Os componentes da matriz extracelular (ECM) também modulam circuitos moleculares nas células tumorais por meio da interação com receptores presentes na membrana plasmática. Sabe-se que em algumas neoplasias a ECM favorece a proliferação das células tumorais estimulando a produção de espécies reativas de oxigênio (ROS). Assim, avaliaremos a constituição da ECM e seu efeito na produção de ROS em diferentes estágios de progressão de osteossarcoma. Além disso, estudaremos o efeito da imunoterapia e hipertermia na modulação da composição da ECM e na síntese de ROS em células isoladas de osteossarcomas em diferentes estágios de progressão no Subprojeto 10 “Avaliação da matriz extracelular e espécies reativas de oxigênio no microambiente tumoral”, coordenado por Maria Angélica Miglino.
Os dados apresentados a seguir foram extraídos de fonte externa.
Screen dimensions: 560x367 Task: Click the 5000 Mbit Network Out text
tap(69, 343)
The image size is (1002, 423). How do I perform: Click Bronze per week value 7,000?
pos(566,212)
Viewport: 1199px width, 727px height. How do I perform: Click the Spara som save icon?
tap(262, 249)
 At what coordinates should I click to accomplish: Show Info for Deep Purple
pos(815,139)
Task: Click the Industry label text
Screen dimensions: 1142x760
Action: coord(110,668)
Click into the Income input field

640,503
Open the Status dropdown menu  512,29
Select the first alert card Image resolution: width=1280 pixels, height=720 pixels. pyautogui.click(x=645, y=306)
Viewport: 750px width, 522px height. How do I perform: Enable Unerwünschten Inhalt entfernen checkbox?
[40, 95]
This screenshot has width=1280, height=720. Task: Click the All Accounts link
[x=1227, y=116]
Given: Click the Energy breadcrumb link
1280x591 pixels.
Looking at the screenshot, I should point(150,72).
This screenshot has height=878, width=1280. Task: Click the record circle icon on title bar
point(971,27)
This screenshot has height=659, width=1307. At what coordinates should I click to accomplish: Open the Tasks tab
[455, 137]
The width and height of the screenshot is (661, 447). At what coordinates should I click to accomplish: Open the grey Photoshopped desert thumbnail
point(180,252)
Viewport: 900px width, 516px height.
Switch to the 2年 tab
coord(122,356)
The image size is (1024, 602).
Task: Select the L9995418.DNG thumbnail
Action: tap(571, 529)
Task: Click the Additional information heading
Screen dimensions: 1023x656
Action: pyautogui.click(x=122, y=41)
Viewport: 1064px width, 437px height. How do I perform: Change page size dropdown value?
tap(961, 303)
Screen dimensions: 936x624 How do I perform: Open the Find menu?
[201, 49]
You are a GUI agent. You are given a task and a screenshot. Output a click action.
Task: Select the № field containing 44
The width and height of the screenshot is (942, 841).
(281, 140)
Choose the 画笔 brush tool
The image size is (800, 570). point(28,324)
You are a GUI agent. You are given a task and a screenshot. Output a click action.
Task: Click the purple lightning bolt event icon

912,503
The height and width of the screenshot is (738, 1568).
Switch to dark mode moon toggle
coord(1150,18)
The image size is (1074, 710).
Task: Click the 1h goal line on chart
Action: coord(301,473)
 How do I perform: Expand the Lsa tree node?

1.3. Reconstituição tumoral

O câncer se origina de células-tronco tumorais (CTTs), um pequeno contingente de células com propriedades de auto-renovação e manutenção de toda a progênie de células maduras que compõem o tecido tumoral. Os processos que originam as CTTs não são totalmente conhecidos e duas principais hipóteses têm sido propostas: 1) As CTTs se originam de células-tronco normais que, devido à sua maior longevidade e consequente exposição a agentes que danificam o DNA, acumulam modificações gênicas e epigenéticas que terminam por originar as CTTs. As similaridades entre as CT normais e as CTTs encontradas em vários tipos de câncer reforçam esta hipótese (7-11); 2) A segunda hipótese postula que as células somáticas diferenciadas possam ser “desdiferenciadas”ou  reprogramadas para adquirir, inicialmente, características metaplásicas ou neoplásicas. Esta hipótese tem o apoio de evidência experimental. Scaffidi e col. demonstraram que fibroblastos maduros podem ser induzidos in vitro a adquirir as características de CTT, incluindo a habilidade de auto-renovação e de diferenciação em várias linhagens. De forma semelhante, fibroblastos transduzidos com o antígeno SSEA1 podem originar e manter tumores e astrócitos normais do SNC transduzidos com ongenes podem originar gliomas. Esta segunda hipótese também tem suporte no fato de que células diferenciadas podem ser transformadas em células-tronco pluripotentes (12) pela inserção de genes de pluripotência ( Sox, Oct4, C-Myc e Klf4) que originam teratomas quando injetados em camundongos imunodeficientes.

Com o objetivo de explorar o processo de origem das CTTs, propomos utilizar a tecnologia de reprogramação celular em células tumorais no Subprojeto 11 “Reconstituição Tumoral a partir da reprogramação de células tumorais”,coordenado pelo prof. Dimas T. Covas. Uma pergunta que pretendemos responder é se a reprogramação gênica de células tumorais com genes de pluripotência (SOX, NANOG e OCT4) reverte o padrão epigenético anormal acumulado durante o desenvolvimento oncogênico. Para responder essa questão, o objetivo consiste em testar o protocolo de reprogramação clássico (OCT4, SOX2, KLF4 e MYC) em diferentes linhagens de células tumorais e avaliar: i) a aquisição de pluripotência, ii) a recapitulação da hierarquia de diferenciação celular, iii) a capacidade de reprogramação epigenética e iv)  a possível reversão da tumorigenicidade.